Stronger concrete pier:
The 195m pier, to be completed by next February at a cost of $6.4 million, is a joint project between the Singapore Government, investment giant Temasek Holdings and the Singapore Red Cross. It will play an important role in reconstruction efforts.

'A ship can carry more goods than a truck so it will be a more economical mode of transport,' said Mr Jimmy Koh, managing director of Antara Koh, the project contractor. The pier will help significantly in reconstruction efforts, as it will be a key entry point for essential materials and supplies to Meulaboh.'

Located 100m to the south of the old Dermaga Ferry Jetty, now demolished, the new pier will be able to withstand earthquakes measuring up to 7 on the Richter scale, winds of up to 100kmh, and waves of up to 2.15m in height.
Nice--and needed too. I think the pier will--even after reconstruction actitivites die down, contribute something to the economy of the area. The Indonesians seem to think so:
One Acehnese, Mr Khalidin, 45, said the pier will make travel easier. The policeman, who lost his wife and two children in the tsunami, said: 'The roads are bad, and the damaged jetty has cut off Meulaboh from other parts of Aceh. So, I really hope that it will be built as quickly as possible so that our lives will go back to normal.'
Bigger, better-equipped hospital:
Work on the 80-bed Meulaboh General Hospital also got under way with yesterday's signing of the memo of understanding.

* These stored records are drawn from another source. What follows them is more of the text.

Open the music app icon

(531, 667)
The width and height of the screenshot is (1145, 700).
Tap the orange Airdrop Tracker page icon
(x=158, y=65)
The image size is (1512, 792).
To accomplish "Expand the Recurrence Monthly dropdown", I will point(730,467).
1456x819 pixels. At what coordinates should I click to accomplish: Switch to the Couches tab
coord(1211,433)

Mr Lim Theam Poh, manager of the international services division of the Singapore Red Cross, said: 'We are seriously looking at streamlining the workflow system, improving the X-ray rooms and relocating the intensive care wards. There will also be a dispensary, administrative unit and outpatient clinics.' Training programmes will also be offered to doctors and nurses.
As previously posted, the SRC has been rotating medical teams through the area. The hospital idea goes back all the way to mid Jan (see this and this) and it's good to read that it is going somewhere.

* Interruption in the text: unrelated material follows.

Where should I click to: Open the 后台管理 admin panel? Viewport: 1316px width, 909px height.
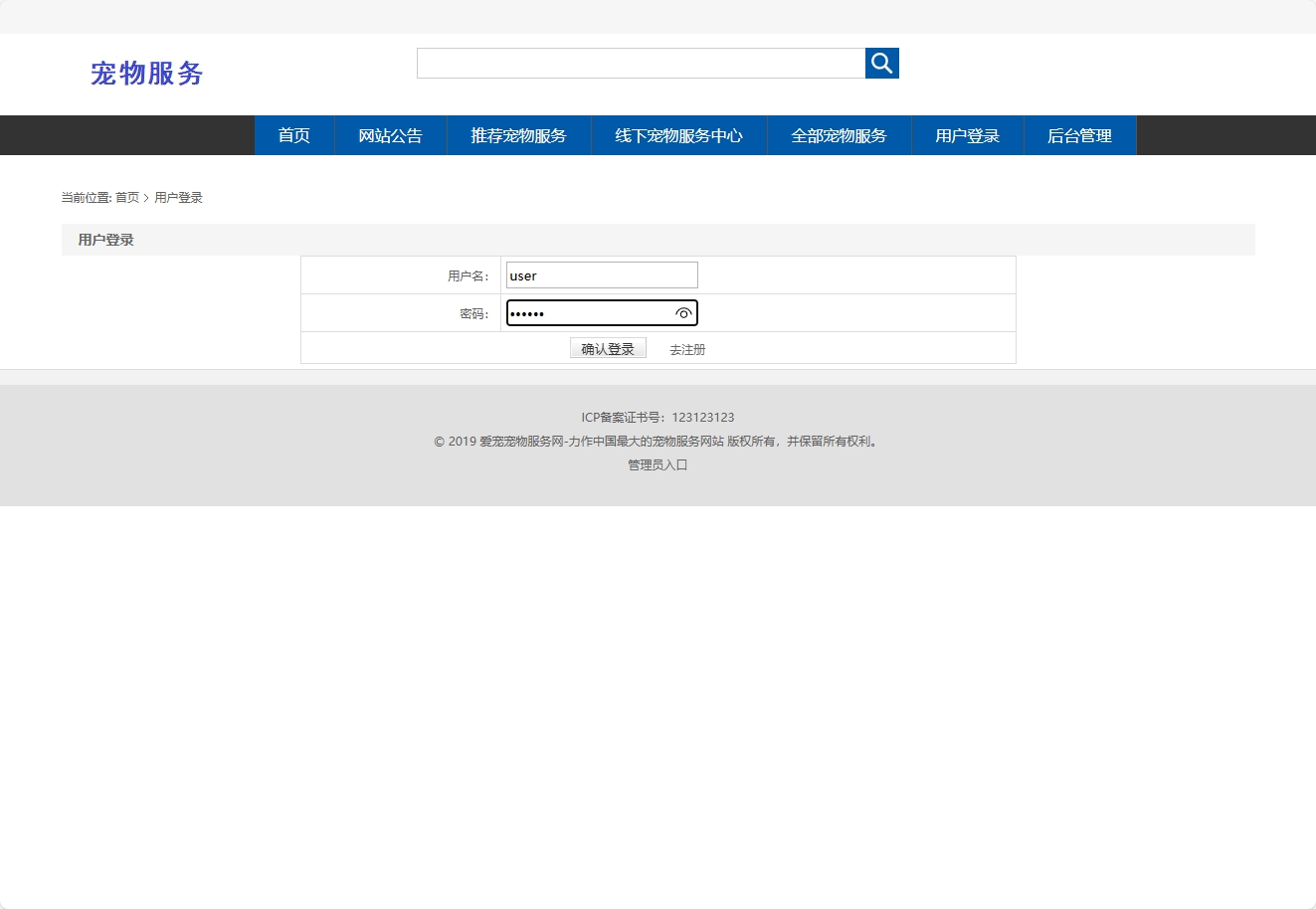click(1079, 135)
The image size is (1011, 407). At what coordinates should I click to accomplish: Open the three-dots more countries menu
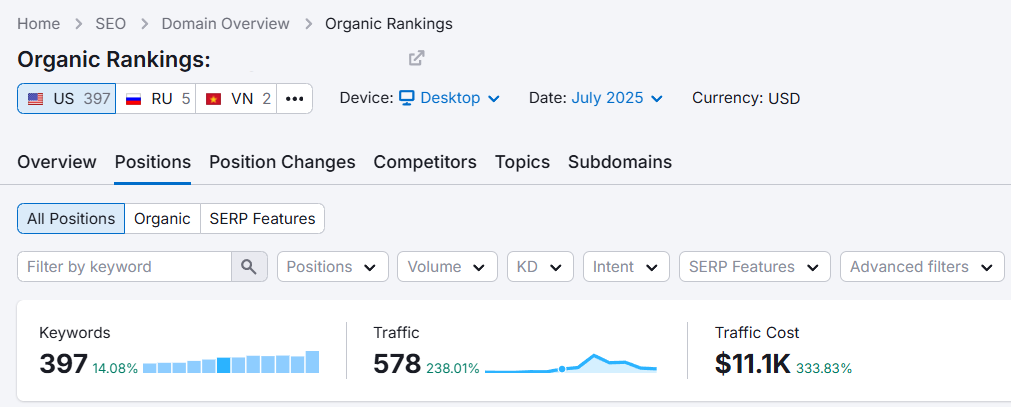(x=295, y=99)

Activities of Ordinary Singaporeans:
Ordinary Singaporeans are also continuing to help.

More than 50 staff of KK Women's and Children's Hospital volunteered for stints in the outskirts of Aceh.

The Singapore Red Cross will help the Indonesian authorities build a kindergarten and a maternity clinic in Meulaboh, said Mr Yeo.

Mercy Relief has also been involved with several schools, orphanage and housing projects. That includes the upgrading of facilities in the Muhammadiyah Secondary School and the Panti Asuhan orphanage.
It's been six months since the Tsunami and by the looks of it, though much has improved, much else remains to be done.